In qualche modo era già accaduto. Per esempio in Italia con Maria Edgarda Marcucci diventata suo malgrado “sorvegliata speciale” per la militanza in Rojava. Ma in Spagna avrebbe potuto andarle anche peggio. Qui alcuni giovani rientrati dal Rojava venivano arrestati, condannati e inviati in un carcere dove erano rinchiusi numerosi militanti jihadisti. Allucinante. Uno va a combattere contro i tagliagole dello Stato Islamico e si ritrova circondato dai loro compari. Per inquietante analogia vien da pensare (anche se le premesse sono diverse, ovviamente) al caso recente di Yvan Colonna.

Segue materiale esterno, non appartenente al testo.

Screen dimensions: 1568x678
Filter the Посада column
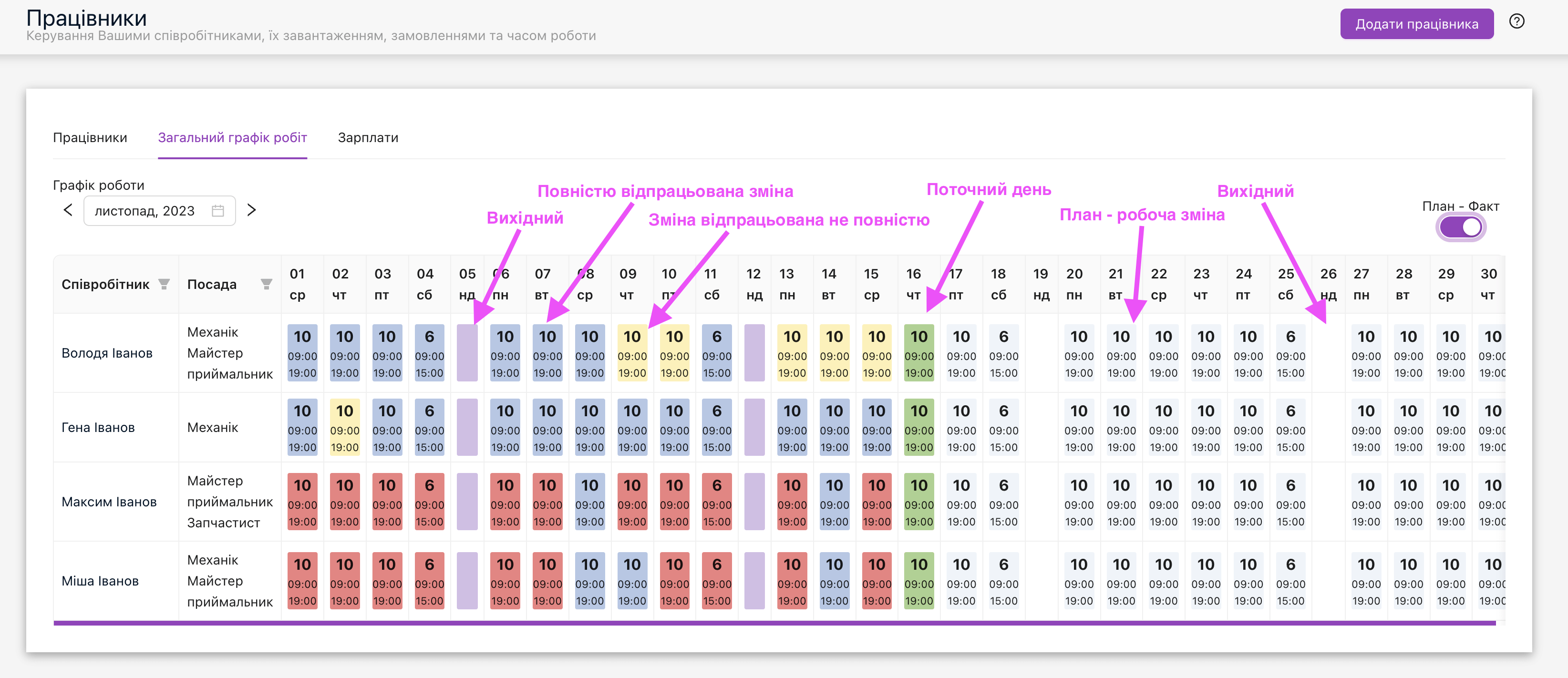(x=266, y=284)
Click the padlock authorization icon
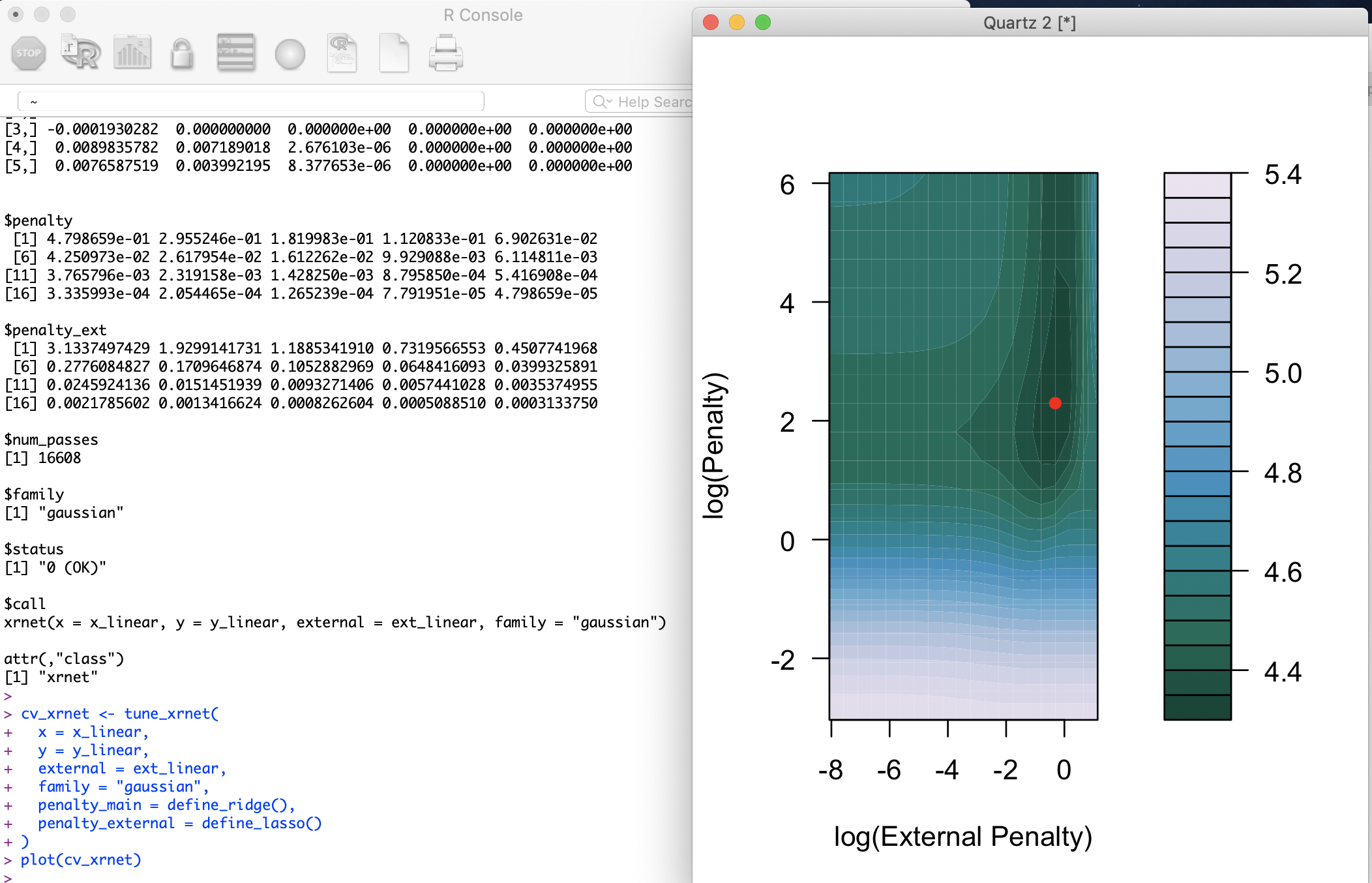The image size is (1372, 883). click(x=182, y=53)
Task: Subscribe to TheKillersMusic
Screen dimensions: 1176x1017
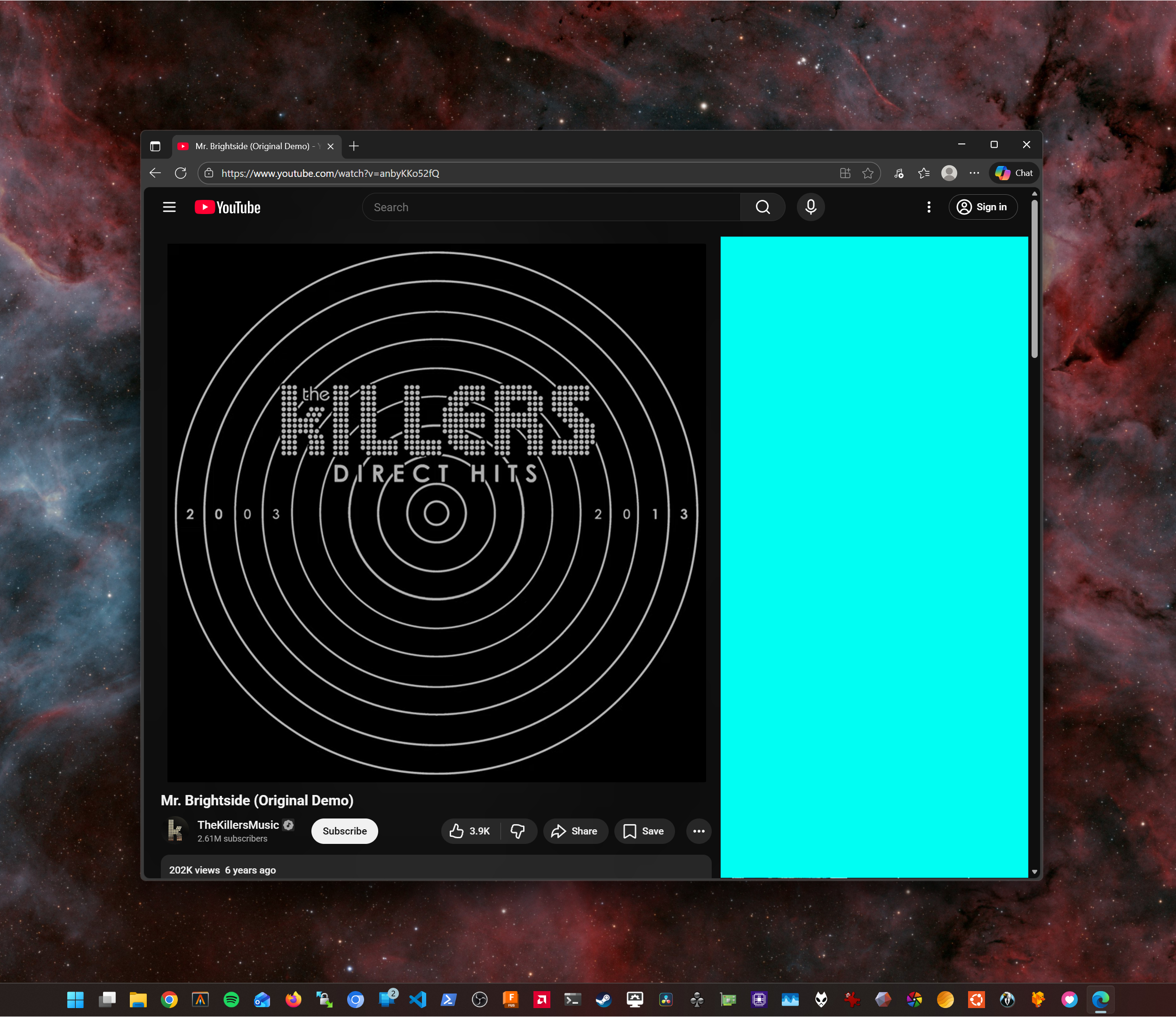Action: pos(344,831)
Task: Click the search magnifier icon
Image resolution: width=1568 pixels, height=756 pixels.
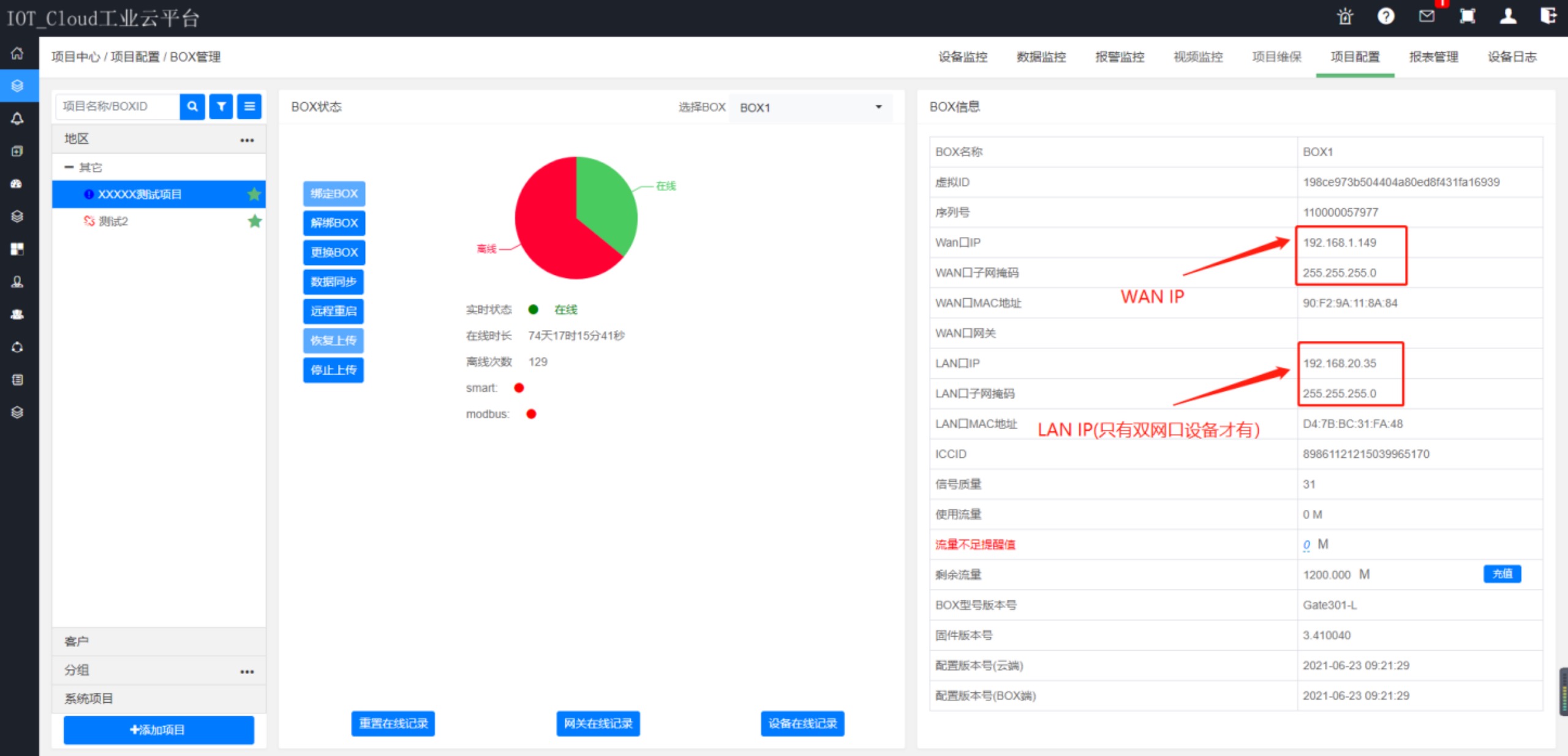Action: 192,107
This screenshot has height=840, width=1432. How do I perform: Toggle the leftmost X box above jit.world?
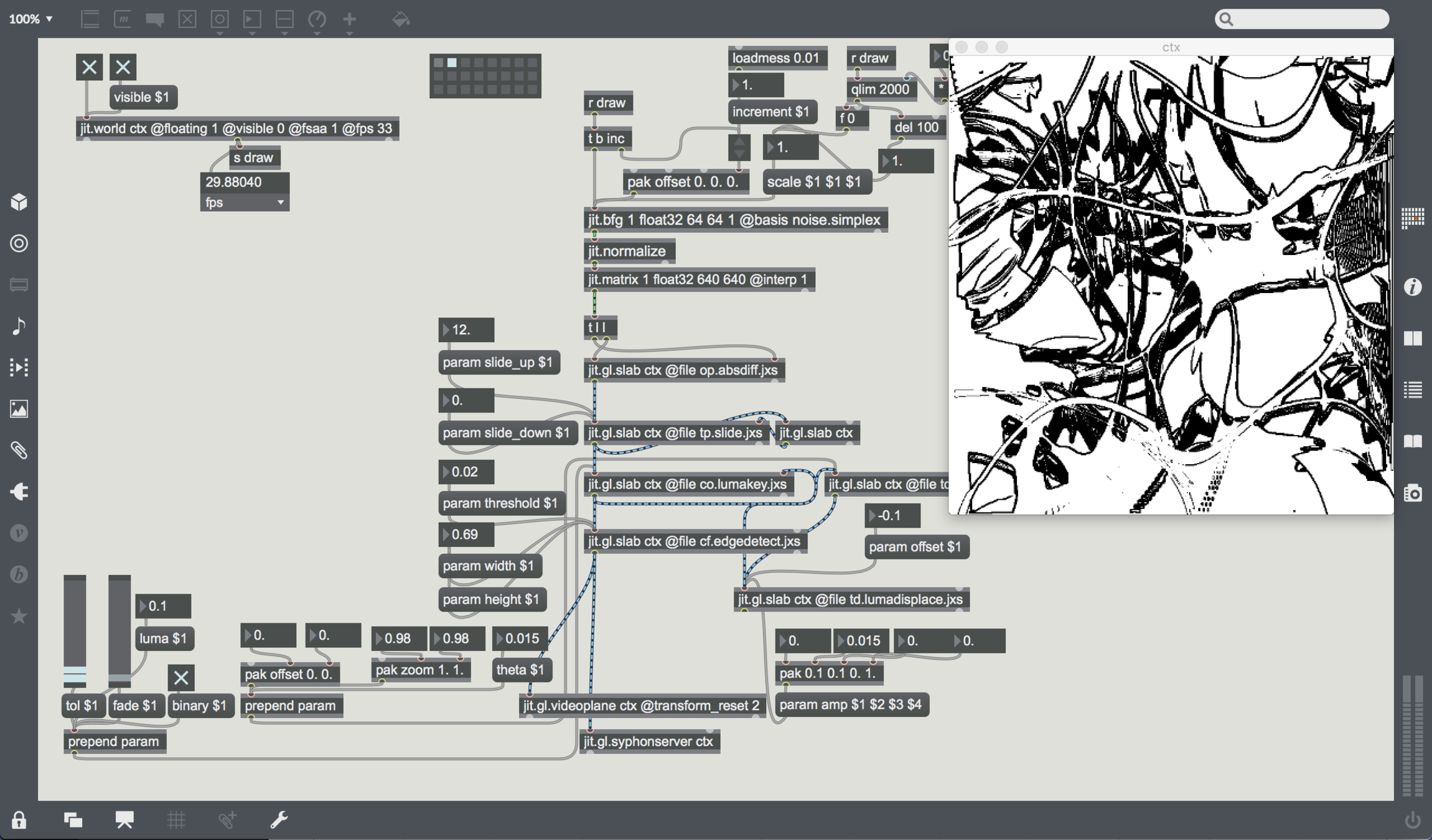(x=89, y=67)
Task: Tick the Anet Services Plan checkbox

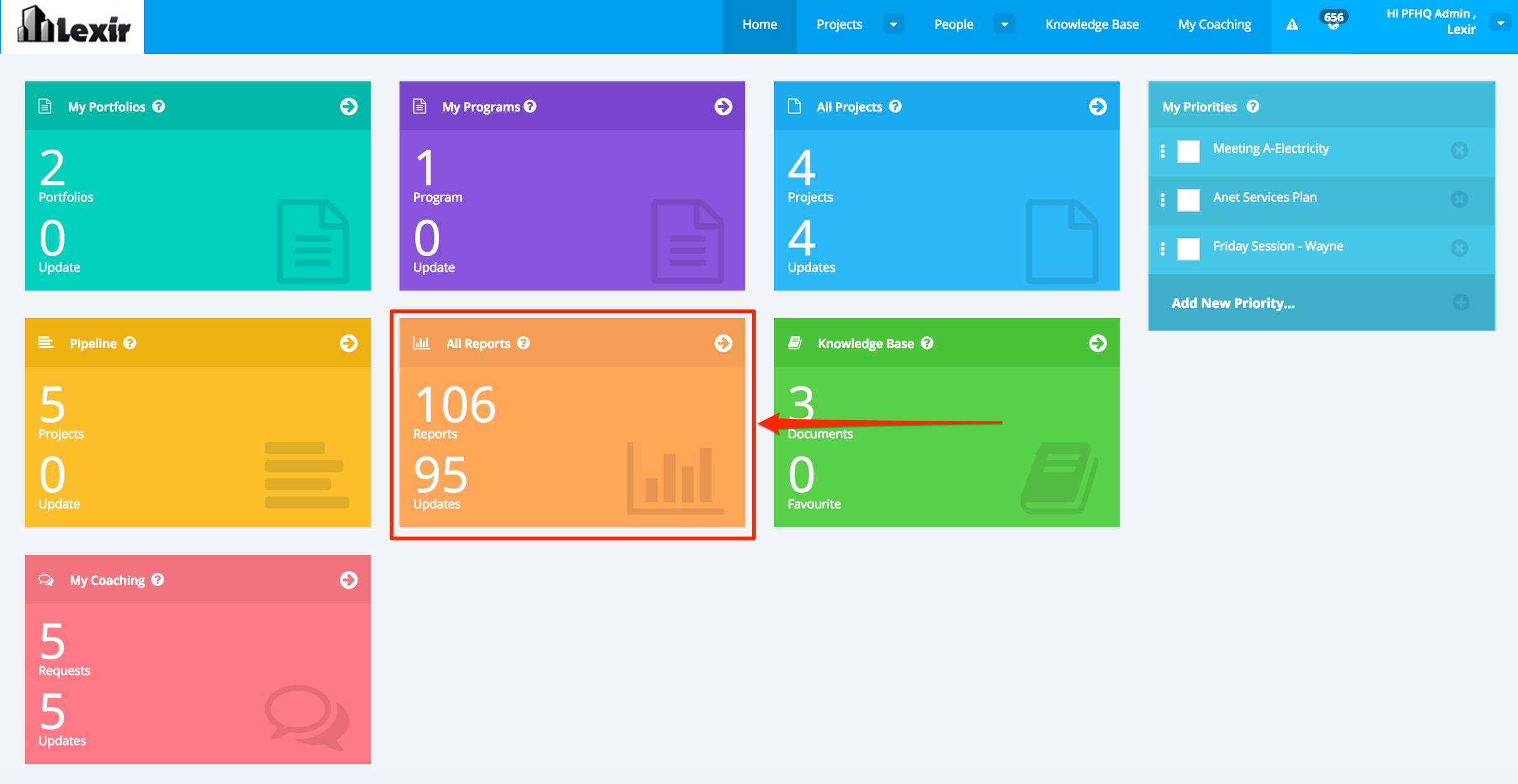Action: pos(1188,200)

In Francia un ex militante delle YPG, l’anarchico Libre Florian, si trovava in una situazione simile. Detenuto in attesa di giudizio e in isolamento ormai da oltre un anno. Per protesta, dal 27 febbraio è in sciopero della fame e ha già perso oltre dieci chili. Senza risposta finora la richiesta di essere rimesso in libertà, nonostante il parere favorevole dei Services Pénitentiaires d’Insertion et de Probation (SPIP). Dato che anche il suo stato psichico andava deteriorandosi, qualche giorno fa, il 25 marzo, lo hanno ricoverato in ospedale.
In un comunicato pubblicato in febbraio dal Collectif de combattants francophone du Rojava, oltre a rifiutare “cette infâmante et diffamatoire accusation d’association de malfaiteurs terroriste”, Florian aveva denunciato il carattere politico del suo arresto e dell’isolamento a cui veniva sottoposto. In sostanza, sosteneva di essere stato criminalizzato e imprigionato soprattutto per aver combattuto con i curdi delle YPG contro Daesh.
Il suo arresto risale all’8 dicembre 2020 quando, nel corso di una perquisizione in una casa occupata di Toulouse, la polizia avrebbe rinvenuto materiali ritenuti utili per la fabbricazione di ordigni rudimentali. Insieme a una decina di altri militanti era stato accusato di “associazione terrorista” (anche se, a quanto sostengono gli avvocati, la maggior parte degli imputati nemmeno si conoscevano tra loro).